Jones's work is centered on the attribution process, co-developing his theory of correspondent inferences with Keith Davis. Jones noted, "I have a candidate for the most robust and repeatable finding in social psychology: the tendency to see behavior as caused by a stable personal disposition of the actor when it can be just as easily explained as a natural response to more than adequate situational pressures." One of the best-known single papers co-authored with Victor Harris in 1967 tested this theory and led to the development of the fundamental attribution error. He also developed the Actor-observer bias with Richard E. Nisbett.

He focused on the history and the advancement of the field of person perception in order to explore how perceivers and targets interact. One form of interaction that he examined closely resulted in a book on the psychology of ingratiation.
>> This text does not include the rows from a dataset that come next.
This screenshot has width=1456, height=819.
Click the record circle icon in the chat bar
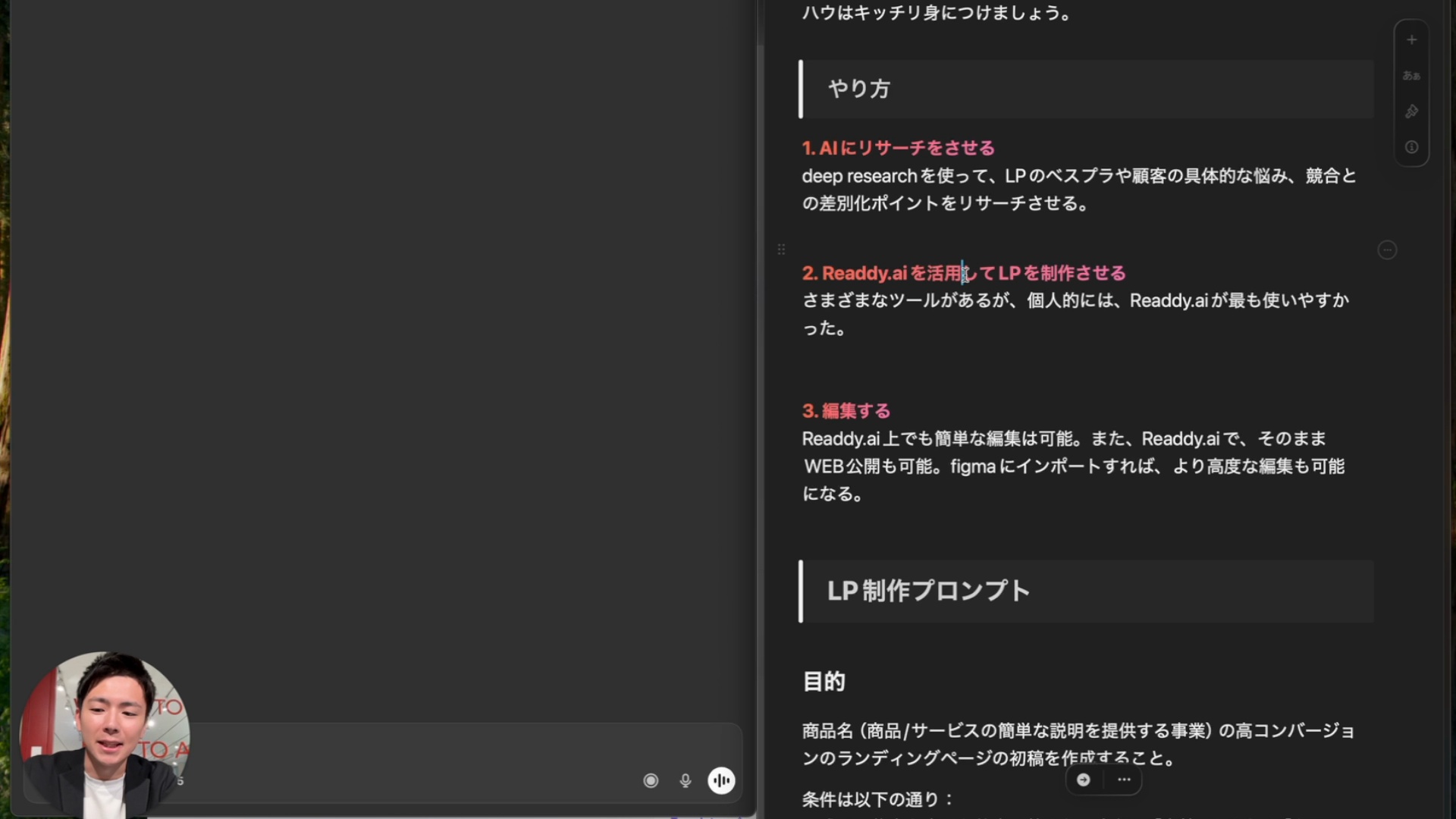point(651,780)
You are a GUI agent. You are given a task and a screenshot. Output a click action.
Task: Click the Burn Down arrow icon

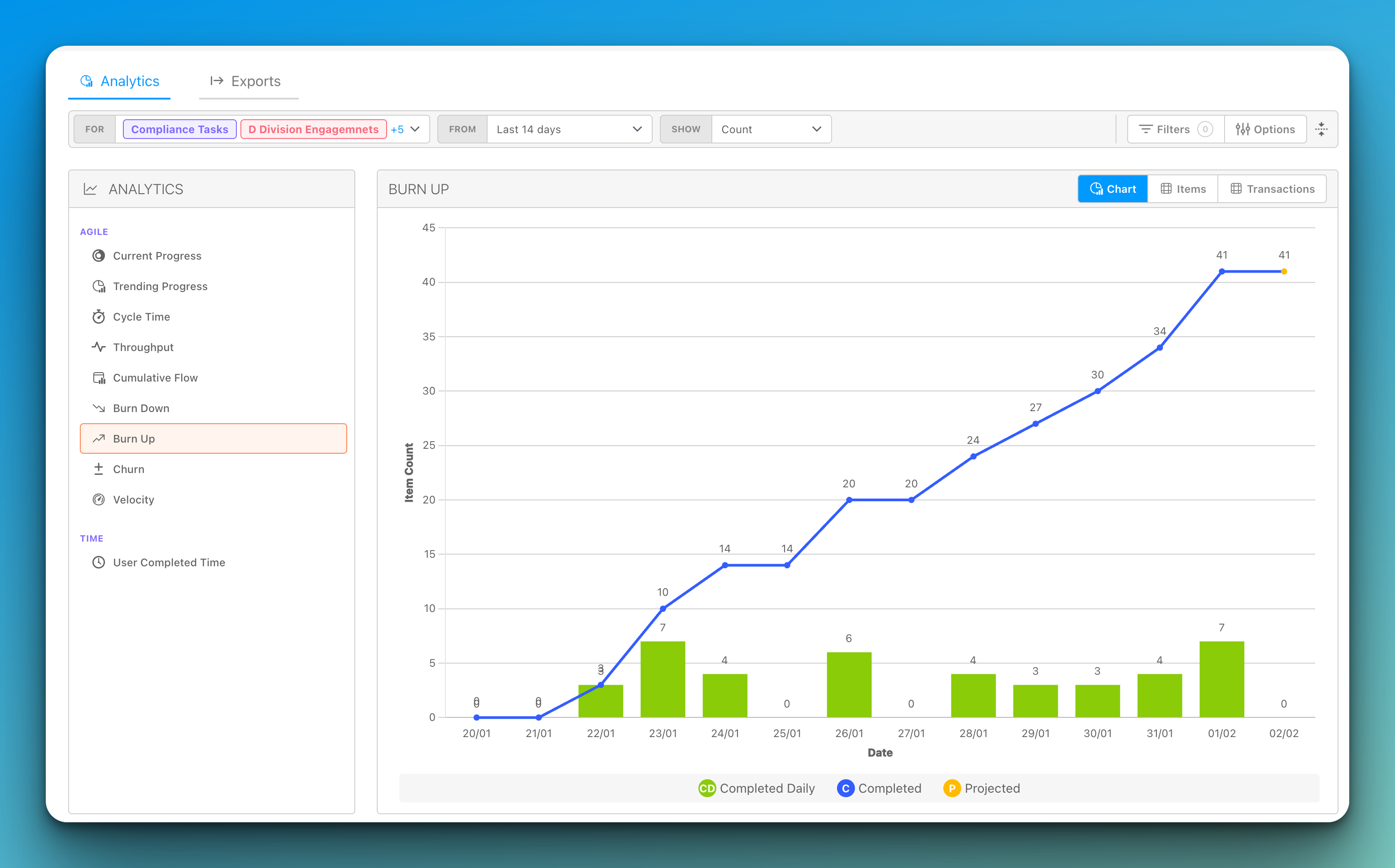[99, 408]
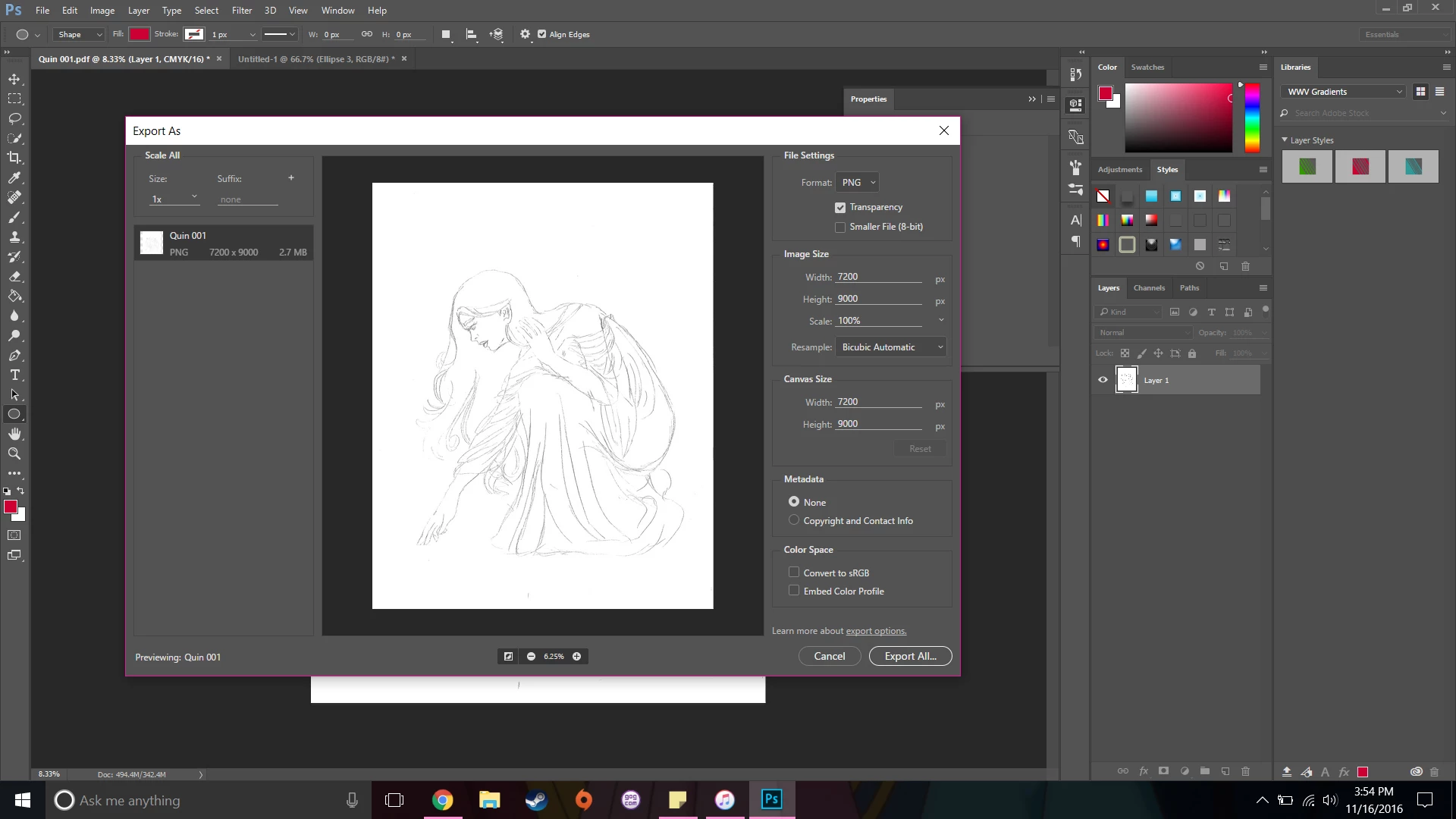Select Copyright and Contact Info option
This screenshot has height=819, width=1456.
[794, 520]

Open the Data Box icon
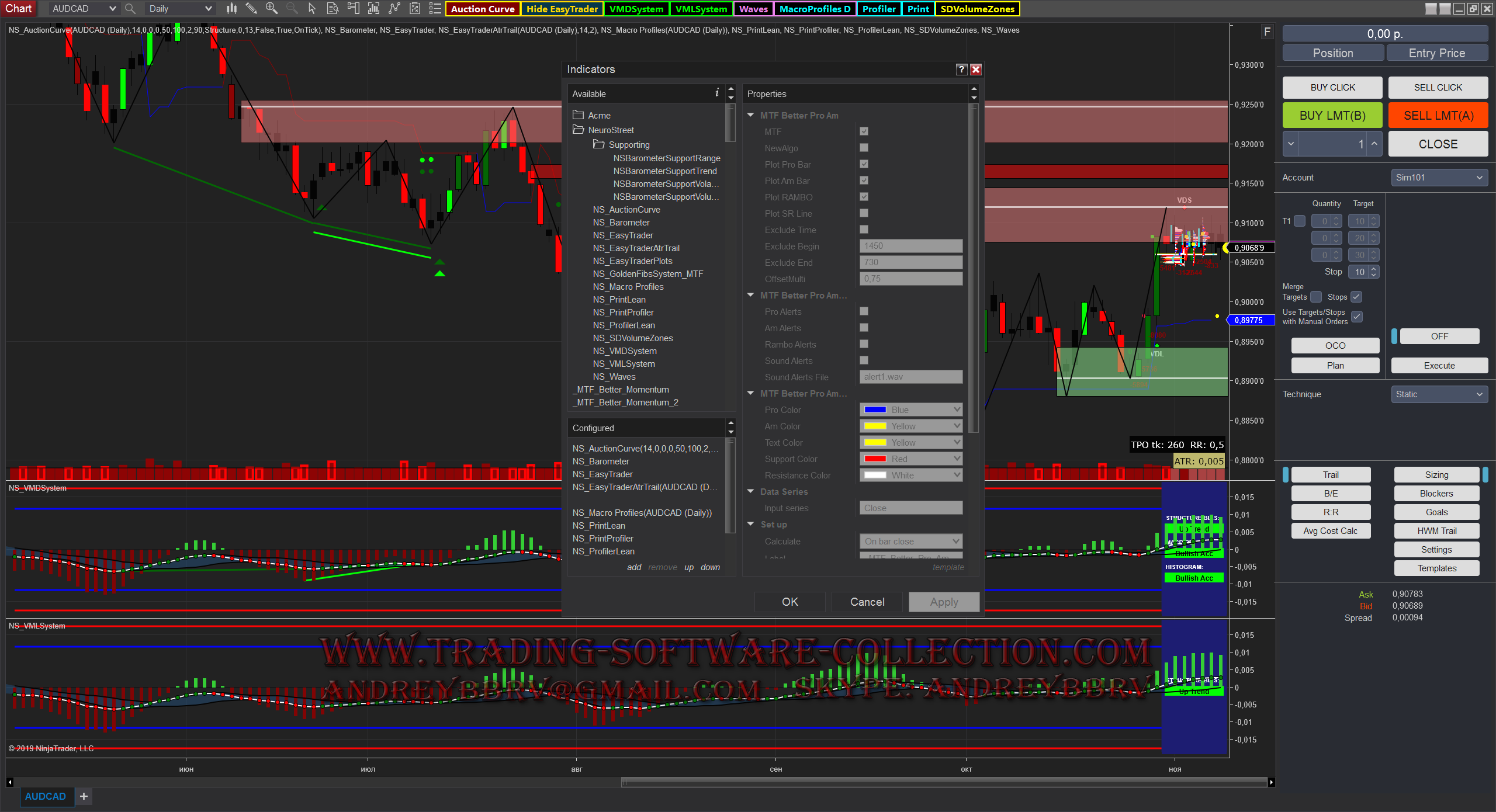333,8
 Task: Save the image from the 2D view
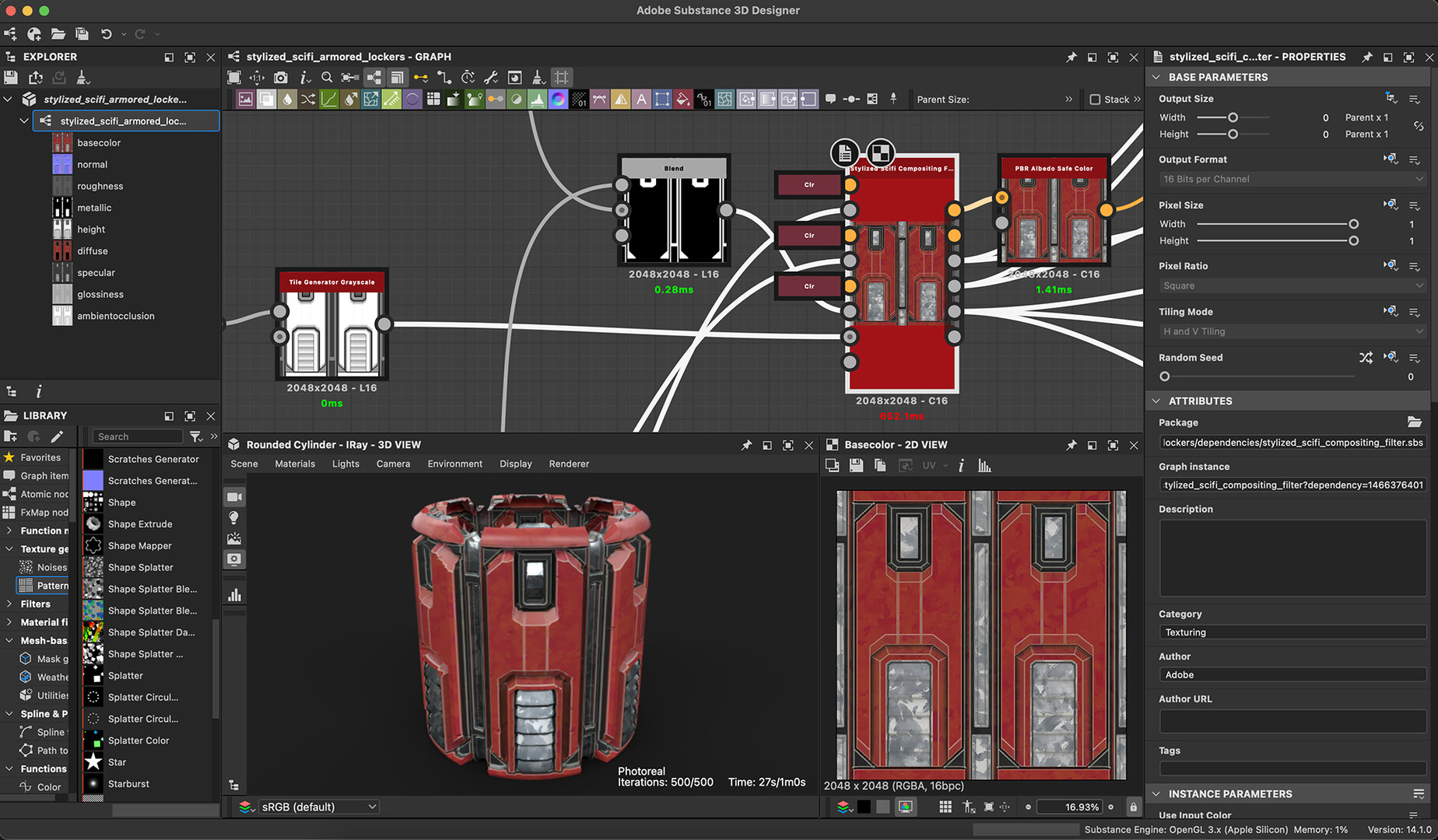coord(856,464)

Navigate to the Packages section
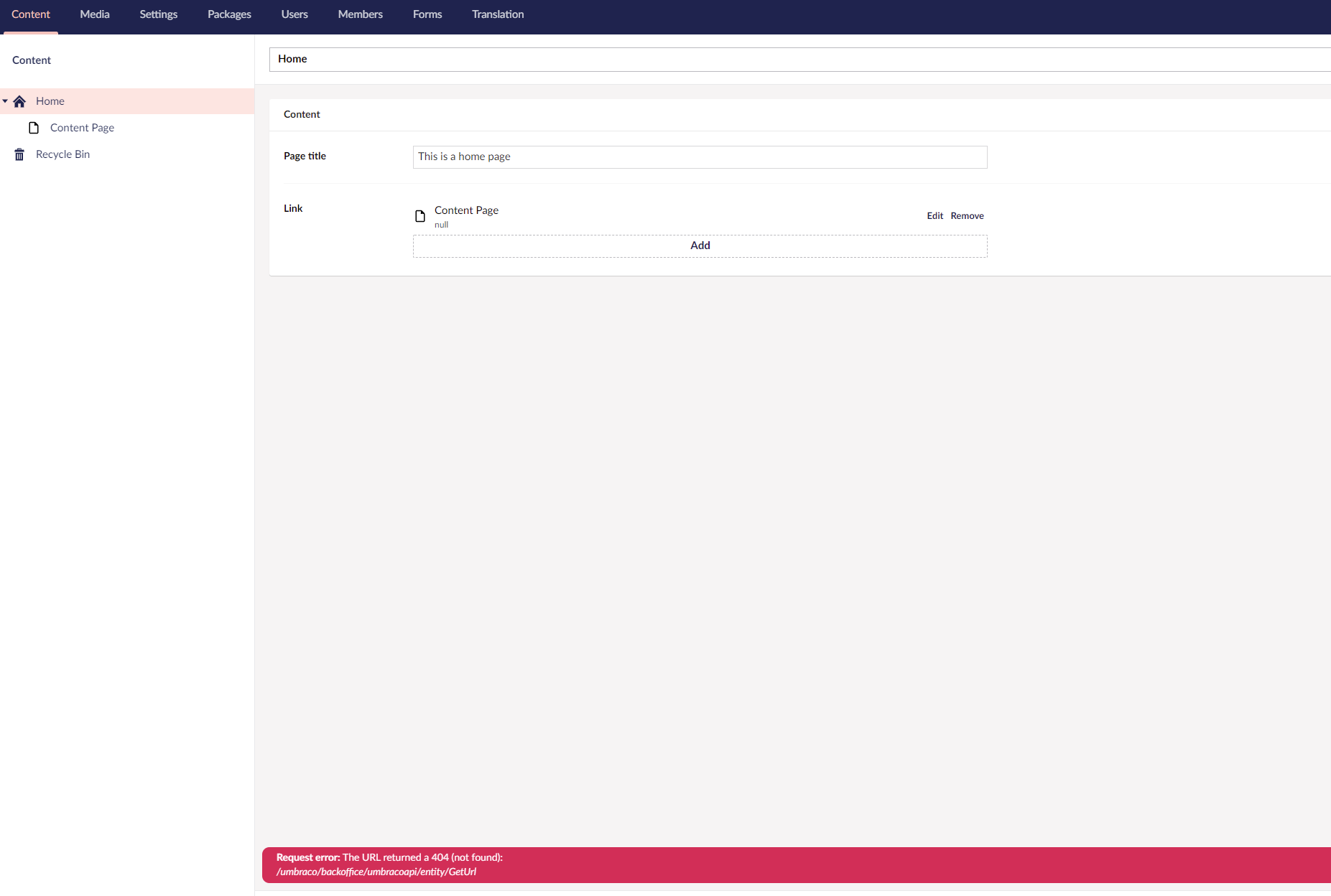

In his book on ingratiation, he utilized the models of Goffman, Homans, Thibaut, and Kelley to arrive at the following working definition:
"Combining these contributions, we may conclude that ingratiation is an illegitimate member of the social exchange family because the ingratiator presents himself as a party to one kind of exchange—with one set of terms and conditions—while in fact he is primarily engaged in another kind."

He further noted the importance of studying ingratiation, writing: "A more valid reason for studying ingratiation is that light might be shed on other common social phenomena such as the antecedents of group cohesiveness, the conditions of social influence and conformity, and the significance of social reinforcement in sequences of social interaction." He was also an opponent of behaviorism.

In 2004, a book of his selected works was published by John Wiley & Sons, edited by former student Daniel Gilbert.

==Notable contributions==

- Work on Fritz Heider's attribution error, termed fundamental attribution error by Lee Ross, which is also known as "correspondence bias". As Gilbert noted, "As geometry was to architecture, so attribution theories were to person perception. Experiments revealed that people's attributional inferences looked very much like the attributional inferences that a thinking system would generate if it was relying on formal attributional rules such as the calculus of non-common effects, the covariation and discounting principles and so on. But no one knew whether people were actually using those rules, and if they were, certainly no one knew how."
- outgroup homogeneity bias
- self-handicapping
- self-presentation theory

==Former students==
- Joshua Aronson
- Roy Baumeister
- Kenneth J. Gergen
- Daniel Gilbert
- Linda E. Ginzel
- C. Anderson Johnson
- Fred Rhodewalt
- Camille Wortman

==Books and articles by and about Edward E. Jones==
- Ginzel, L.E., Jones, E.E. and Swann, WB Jr. (1987) "How Naive is the Naive Attributor?: Discounting and Augmentation in Attitude Attribution" Social Cognition, 5, 108-130.
- Jones, Edward E., and Harold B. Gerard, Fundamentals of Social Psychology, published by John Wiley and Sons, Inc., 1967.
- Jones, Edward E., Interpersonal Perception, published by WH Freeman and Co., 1990.
- Jones, E.E. & Harris, V. A. (1967). The attribution of attitudes. Journal of Experimental Social Psychology 3, 1–24.
- Jones, E. E., & Nisbett, R. E. 1971. The Actor and the Observer: Divergent Perceptions of the Causes of Behavior. New York: General Learning Press.
- Jones, E.E., McGillis, Daniel, "Correspondence Inferences and the Attribution Cube: A Comparative Reappraisal," in John H. Harvey, William J. Ickes, and Robert F. Kidd, ed., New Directions in Attribution Research, Vol. 1 (Hillsdale, N.J.: Erlbaum, 1976), pp. 389–420.
- Jones, E.E., Davis, Keith E., "From Acts to Dispositions: The Attribution Process in Person Perception," in Leonard Berkowitz, ed., Advances in Experimental Social Psychology, Vol. 2 (New York: Academic Press, 1965), p. 225.
- Gilbert, D. T. (1998). Speeding with Ned: A personal view of the correspondence bias. In J. M. Darley & J. Cooper (Eds.), Attribution and social interaction: The legacy of E. E. Jones. Washington, DC: APA Press. PDF.
- Gilbert, D. T. (Ed.). (2004). The Selected Works of Edward E. Jones. ISBN 0-471-19226-0
- Harvey, J., Ickes, W., & Kidd, R., "A conversation with Edward E. Jones and Harold H. Kelley", In J. Harvey, W. Ickes, and R. Kidd (Eds.), New Directions in Attribution Research, Vol. 2 (pp. 371–388). Hillsdale, NJ: Erlbaum., 1978.